-- Data shown --
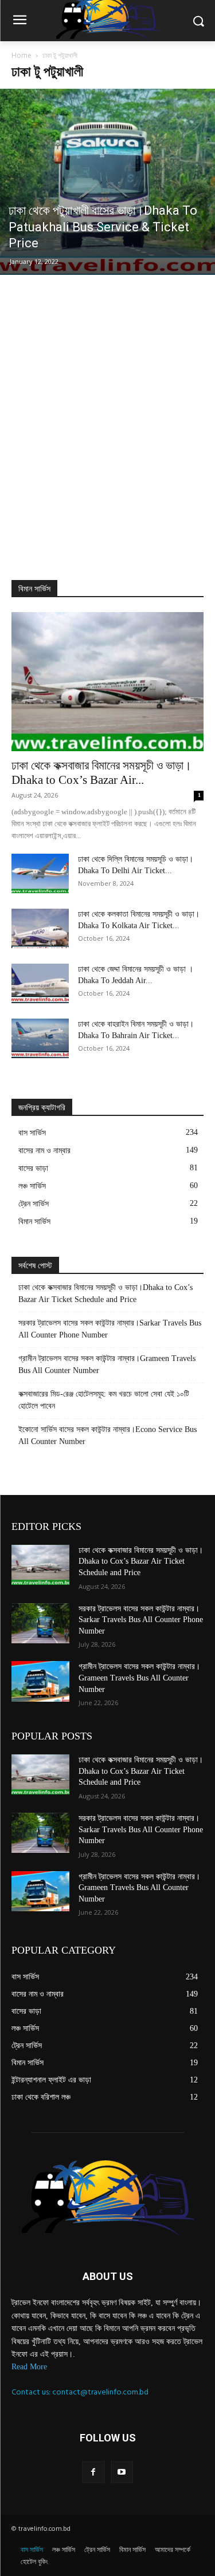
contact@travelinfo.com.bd (100, 2392)
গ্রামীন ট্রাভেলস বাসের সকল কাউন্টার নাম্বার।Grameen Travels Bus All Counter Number (107, 1364)
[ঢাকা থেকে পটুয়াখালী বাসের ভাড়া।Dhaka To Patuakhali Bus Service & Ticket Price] (107, 181)
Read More (29, 2366)
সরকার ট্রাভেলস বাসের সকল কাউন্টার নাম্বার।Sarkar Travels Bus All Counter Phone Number (109, 1329)
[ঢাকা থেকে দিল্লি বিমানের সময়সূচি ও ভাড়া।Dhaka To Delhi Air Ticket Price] (40, 873)
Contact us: (31, 2392)
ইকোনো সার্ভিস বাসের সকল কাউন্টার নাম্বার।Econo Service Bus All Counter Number (107, 1435)
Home (21, 55)
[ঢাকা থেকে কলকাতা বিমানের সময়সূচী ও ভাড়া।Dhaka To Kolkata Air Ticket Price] (40, 928)
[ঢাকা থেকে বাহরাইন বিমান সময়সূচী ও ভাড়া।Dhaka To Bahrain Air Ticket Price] (40, 1038)
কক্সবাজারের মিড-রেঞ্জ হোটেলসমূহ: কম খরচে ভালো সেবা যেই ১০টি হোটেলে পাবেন (103, 1400)
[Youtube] (122, 2472)
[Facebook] (93, 2472)
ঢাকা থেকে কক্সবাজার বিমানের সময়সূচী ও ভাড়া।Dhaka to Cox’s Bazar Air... (101, 773)
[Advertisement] (107, 425)
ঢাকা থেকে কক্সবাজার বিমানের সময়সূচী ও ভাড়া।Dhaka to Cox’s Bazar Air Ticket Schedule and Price (105, 1293)
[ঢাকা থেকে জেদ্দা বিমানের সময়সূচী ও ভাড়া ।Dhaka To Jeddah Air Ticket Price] (40, 983)
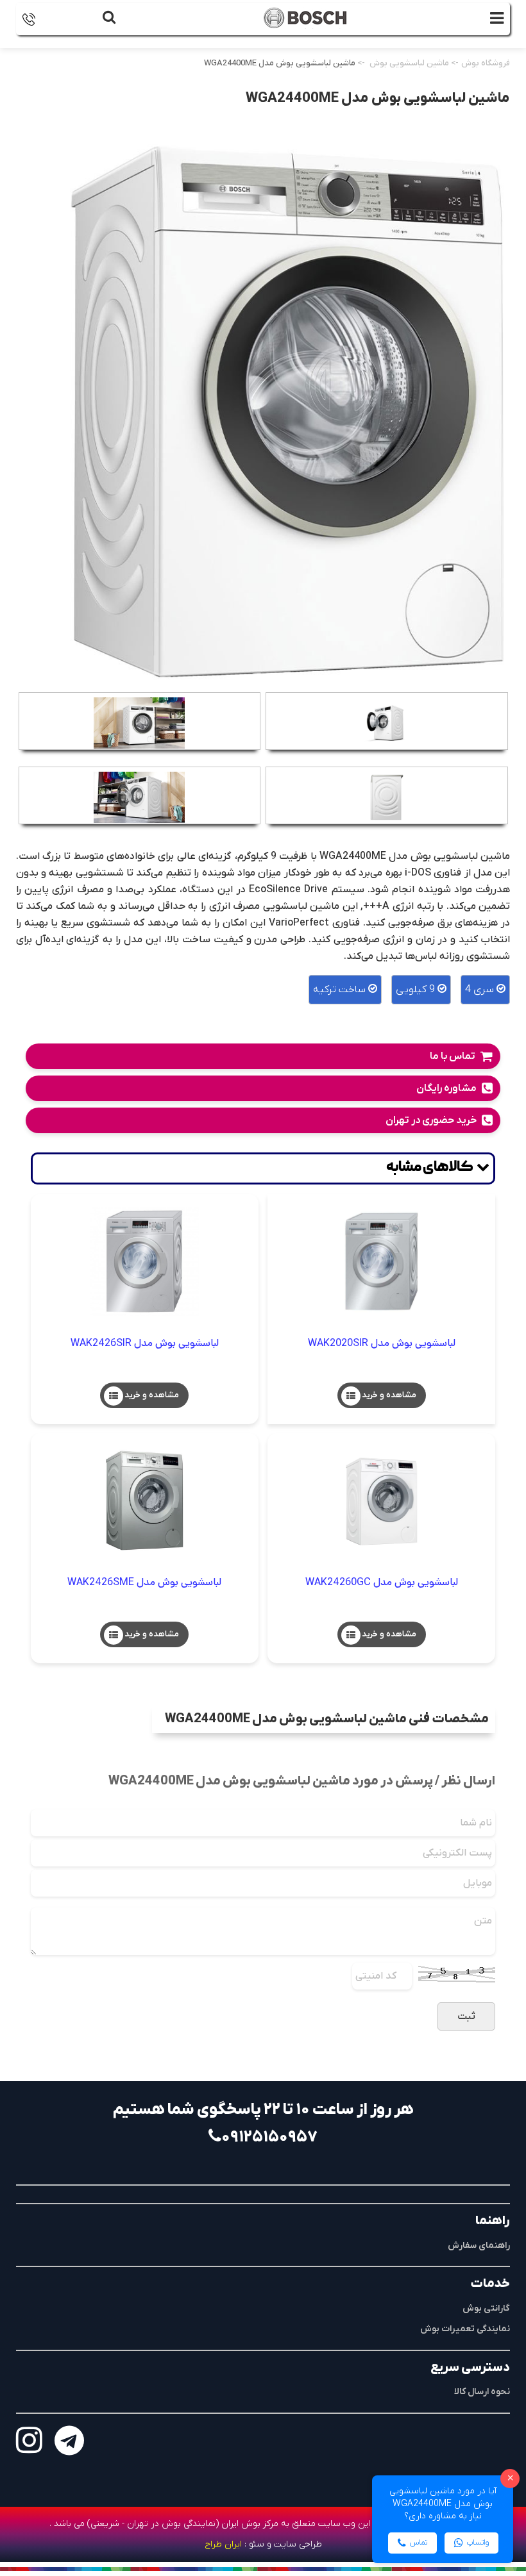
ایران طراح (223, 2544)
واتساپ (478, 2543)
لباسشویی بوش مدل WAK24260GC (381, 1582)
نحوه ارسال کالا (482, 2392)
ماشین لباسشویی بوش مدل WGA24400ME (279, 63)
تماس (418, 2543)
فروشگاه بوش (485, 63)
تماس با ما (452, 1056)
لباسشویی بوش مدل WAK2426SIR (145, 1343)
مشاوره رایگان (446, 1088)
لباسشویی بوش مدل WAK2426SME (144, 1582)
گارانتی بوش (486, 2308)
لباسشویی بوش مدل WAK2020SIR (381, 1343)
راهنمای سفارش (479, 2245)
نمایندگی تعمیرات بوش (465, 2329)
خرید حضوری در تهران (431, 1120)
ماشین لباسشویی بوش (409, 63)
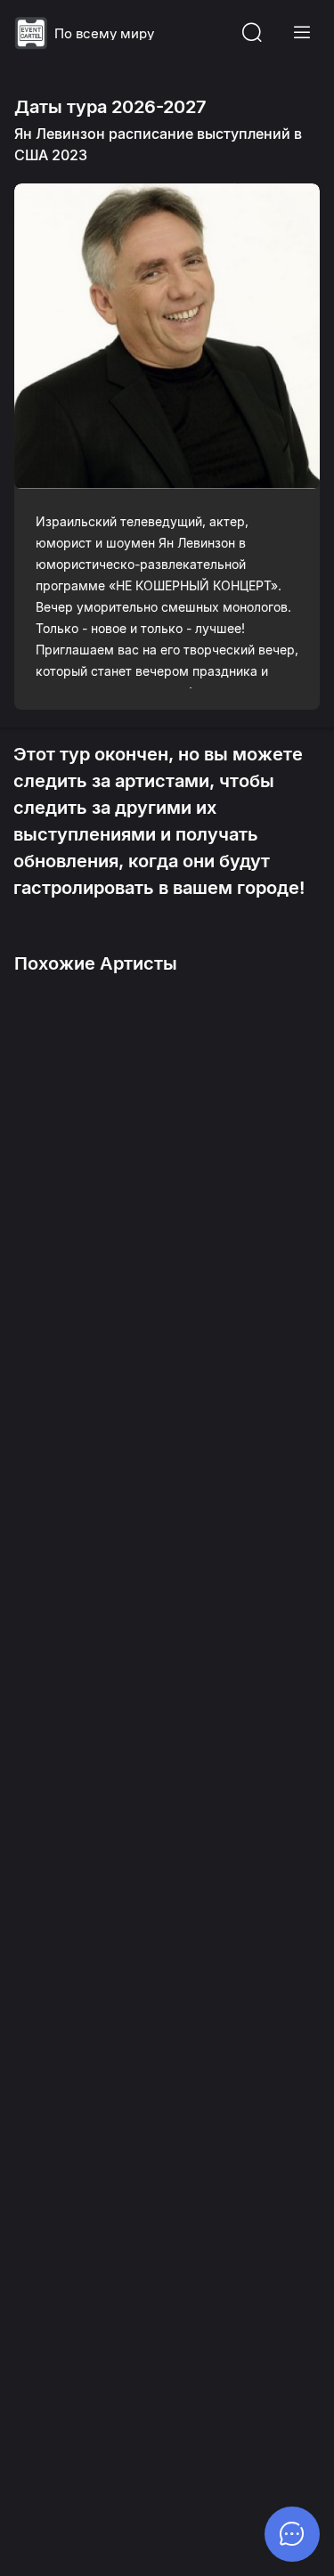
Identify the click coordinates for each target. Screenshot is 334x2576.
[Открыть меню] (302, 33)
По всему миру (104, 33)
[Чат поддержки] (292, 2534)
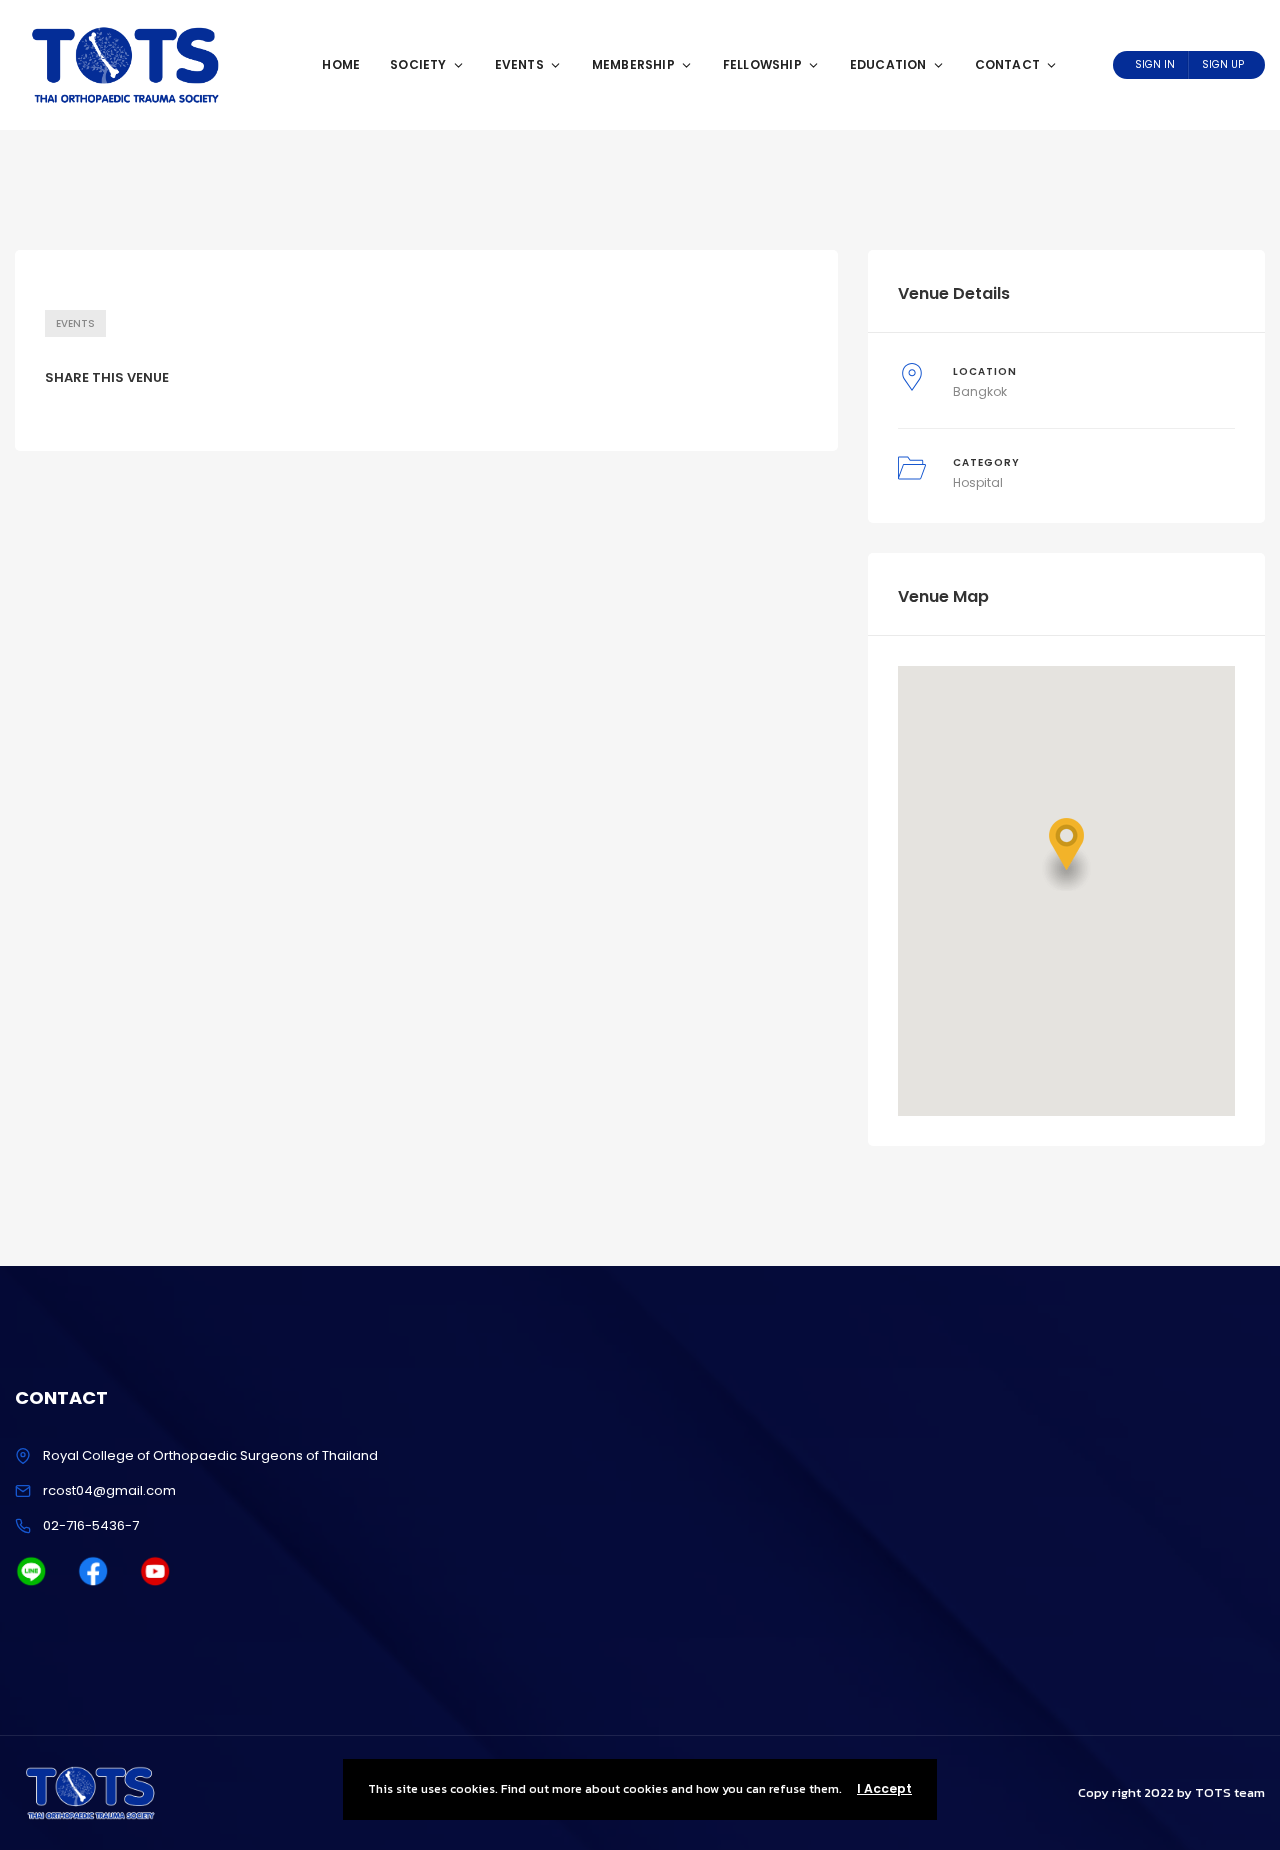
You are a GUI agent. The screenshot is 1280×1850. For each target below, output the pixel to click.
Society (418, 64)
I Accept (884, 1788)
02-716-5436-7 (91, 1525)
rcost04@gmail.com (109, 1490)
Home (341, 64)
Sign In (1155, 64)
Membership (633, 64)
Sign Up (1223, 64)
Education (888, 64)
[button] (1067, 854)
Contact (1007, 64)
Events (519, 64)
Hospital (978, 482)
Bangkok (980, 391)
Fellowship (762, 64)
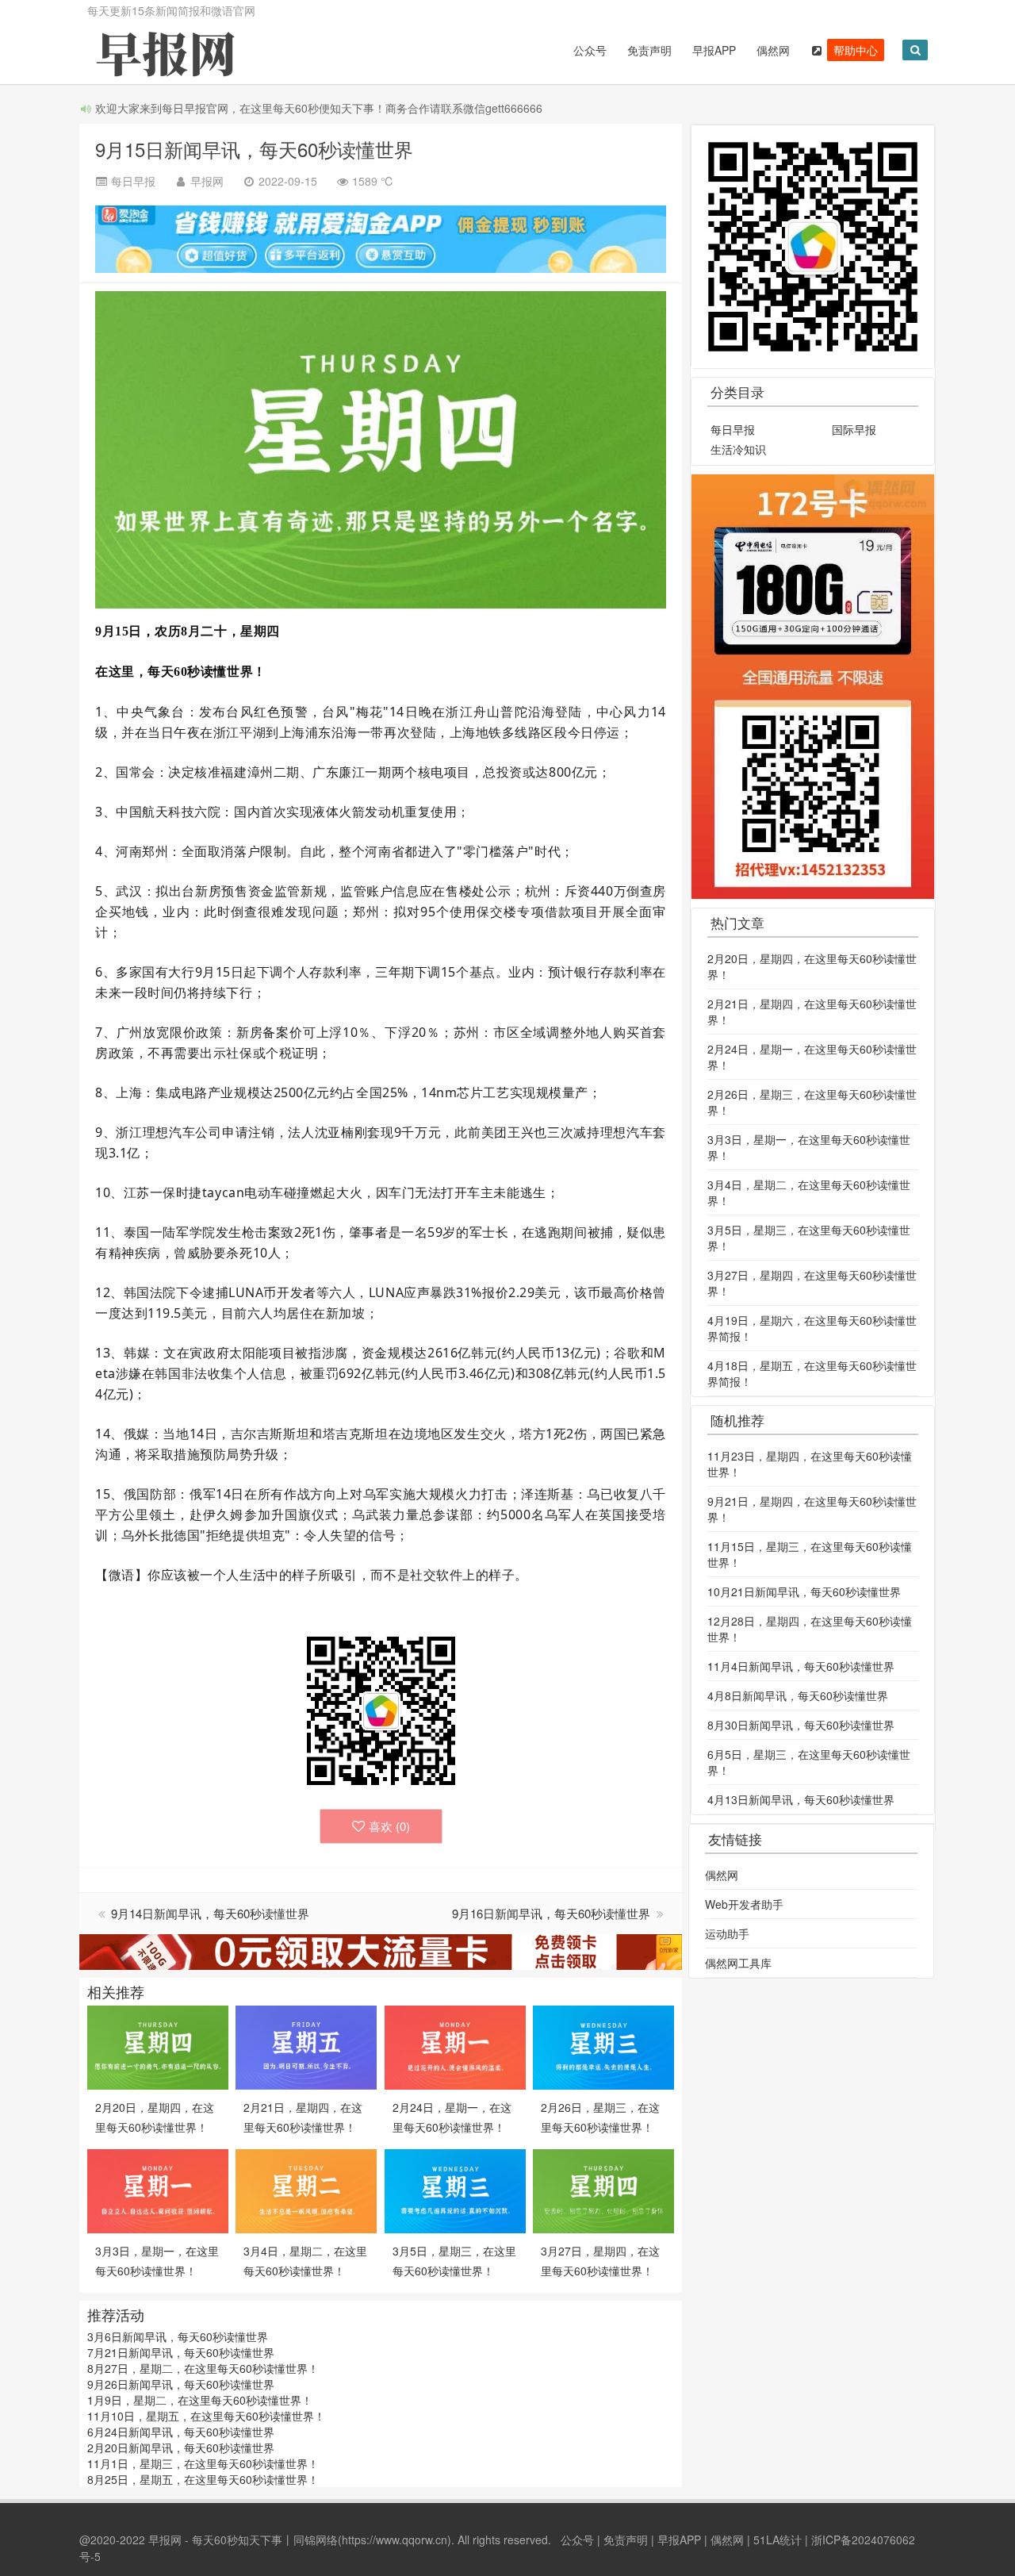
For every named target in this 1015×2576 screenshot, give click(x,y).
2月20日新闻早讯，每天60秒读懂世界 (180, 2447)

-- Your assignment --
Copy each line of the preceding material that contains "Service".

-- Solved problem --
[ঢাকা থেকে পটুয়াখালী বাসের ভাড়া।Dhaka To Patuakhali Bus Service & Ticket Price] (107, 181)
ইকোনো সার্ভিস বাসের সকল কাউন্টার নাম্বার।Econo Service Bus All Counter Number (107, 1435)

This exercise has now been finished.